A flow in the time-out and escalation service in Workflow projects

  • 1.  A flow in the time-out and escalation service in Workflow projects

    Posted Aug 17, 2011 07:27 AM

    We have encountered a problem with unstable behavior of the service responsible for time-outs and escalations processing.

    Each application includes in web.config file parameter “minEscalationTime” inside <Symantec.workflow> section. In workflow environments, where are published tens of workflow project applications (according to our estimates over 50) having hundreds of active instances, the role of “minEscalationTime” parameter and proper selection its value is crucial. To avoid collisions between massive time-out processing we hashing times defined in “minEscalationTime” parameter for different application e.g. using time slots. But this method is not reliable because of specific way in which time-outs and escalations are processed.

    The unstable behavior of this service occurs when the whole platform is restarted (Symantec Workflow Service and IIS). It seems that after restart processing of time-outs and escalations is performed for all application at the same time. Server load rises dramatically and application logs a lot of following errors:

    System.Runtime.Remoting.RemotingException could not process timeouts and escalations
    System.Runtime.Remoting.RemotingException: Port is Busy: All pipe instances are busy.
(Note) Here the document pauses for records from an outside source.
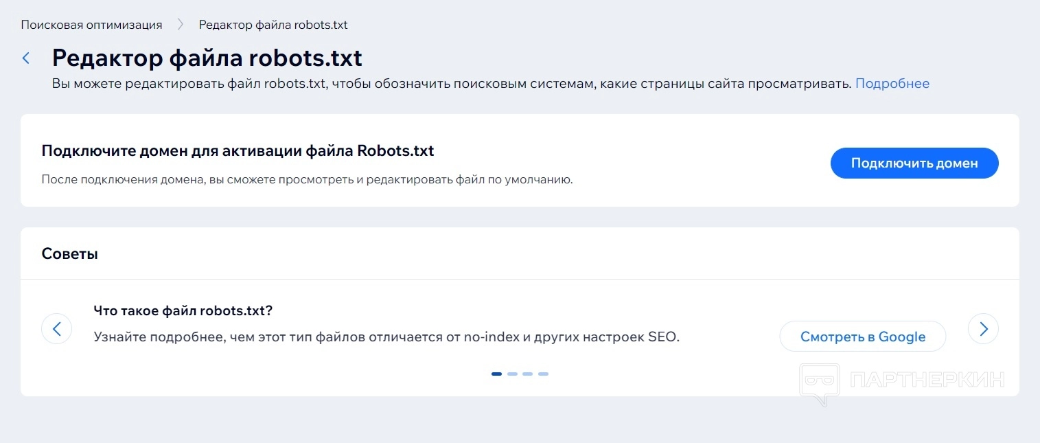Select the tip title Что такое файл robots.txt?
The width and height of the screenshot is (1040, 443).
183,310
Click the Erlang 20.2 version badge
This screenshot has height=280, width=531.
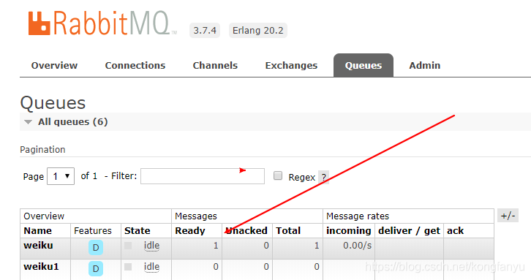tap(257, 31)
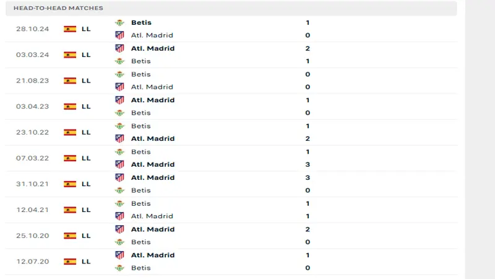Open Betis link in 12.07.20 match

[140, 268]
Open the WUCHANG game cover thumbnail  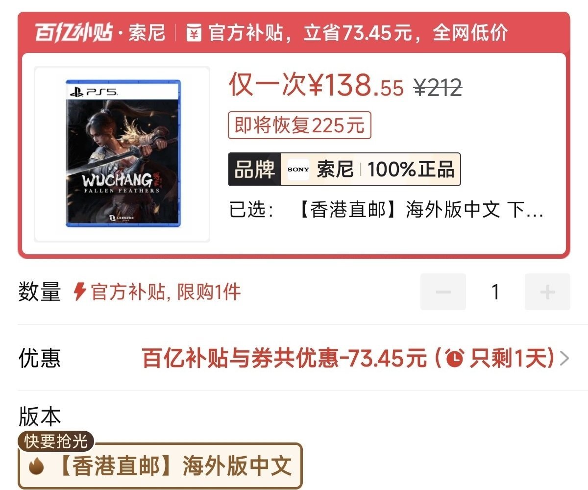point(123,154)
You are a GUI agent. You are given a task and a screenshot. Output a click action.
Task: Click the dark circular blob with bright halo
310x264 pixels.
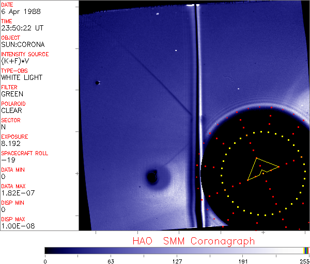152,177
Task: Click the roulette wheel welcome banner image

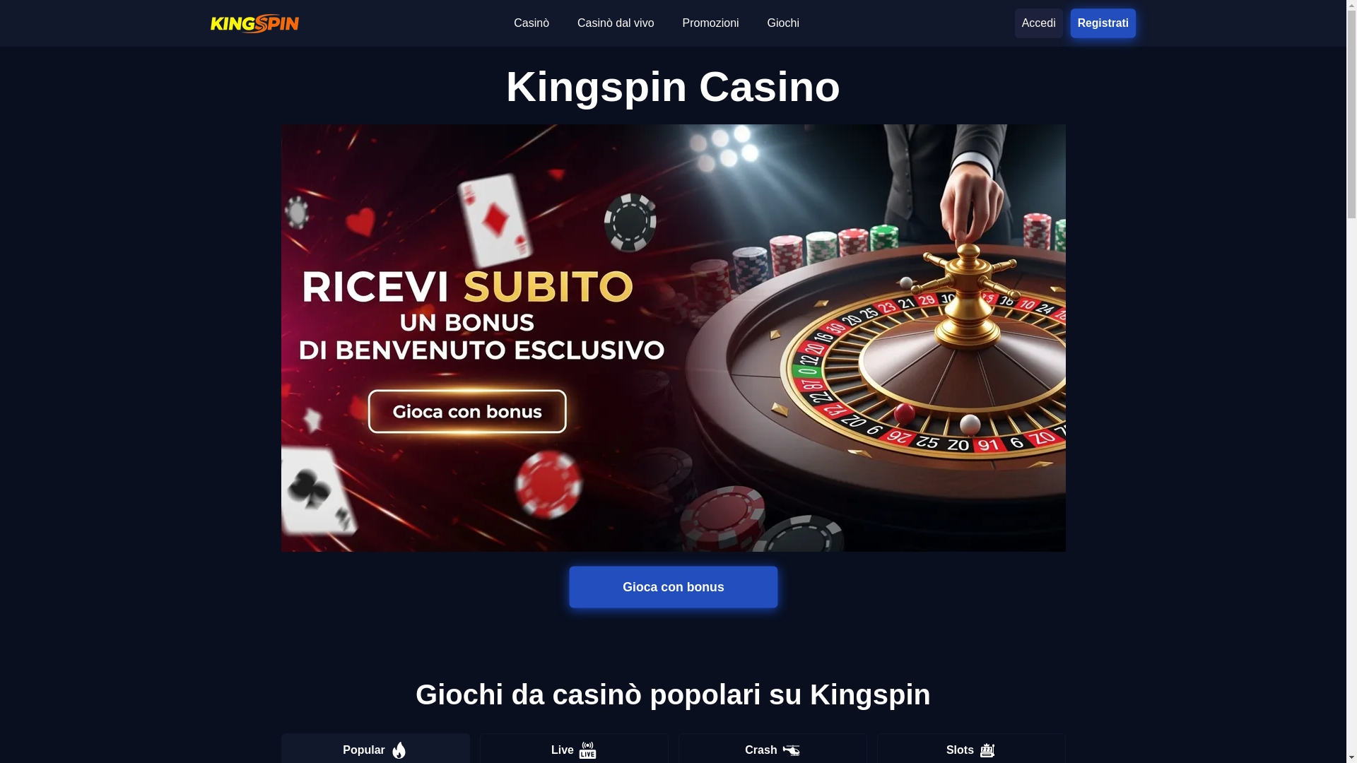Action: pos(673,338)
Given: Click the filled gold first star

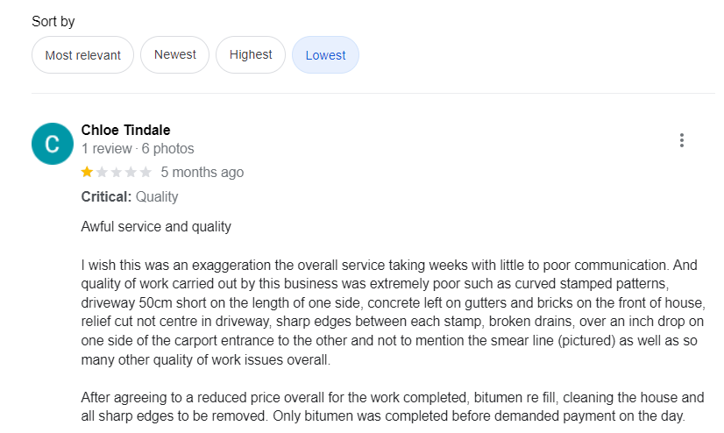Looking at the screenshot, I should tap(87, 172).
    We have noticed that value of the “minEscalationTime” parameter is not used until at least one trigger (message) will be processed. Till then all applications are serviced in short time cycles (from 30 seconds to 1 minute) and they compete for access to Symantec Workflow Service. Depending on number of application and expired triggers waiting for processing this chaos can last tens of minutes to several hours and during this time many applications just are not able to process theirs time triggers.

    Such flow in workflow service is serious problem for most of ours implementations based on large number of users and applications. It looks a bit awkward that “minEscalationTime” parameter is not used from the start but only from the first processed trigger.

    Any idea why it is done this way?
    And how to avoid destructive concurrence after platform restart?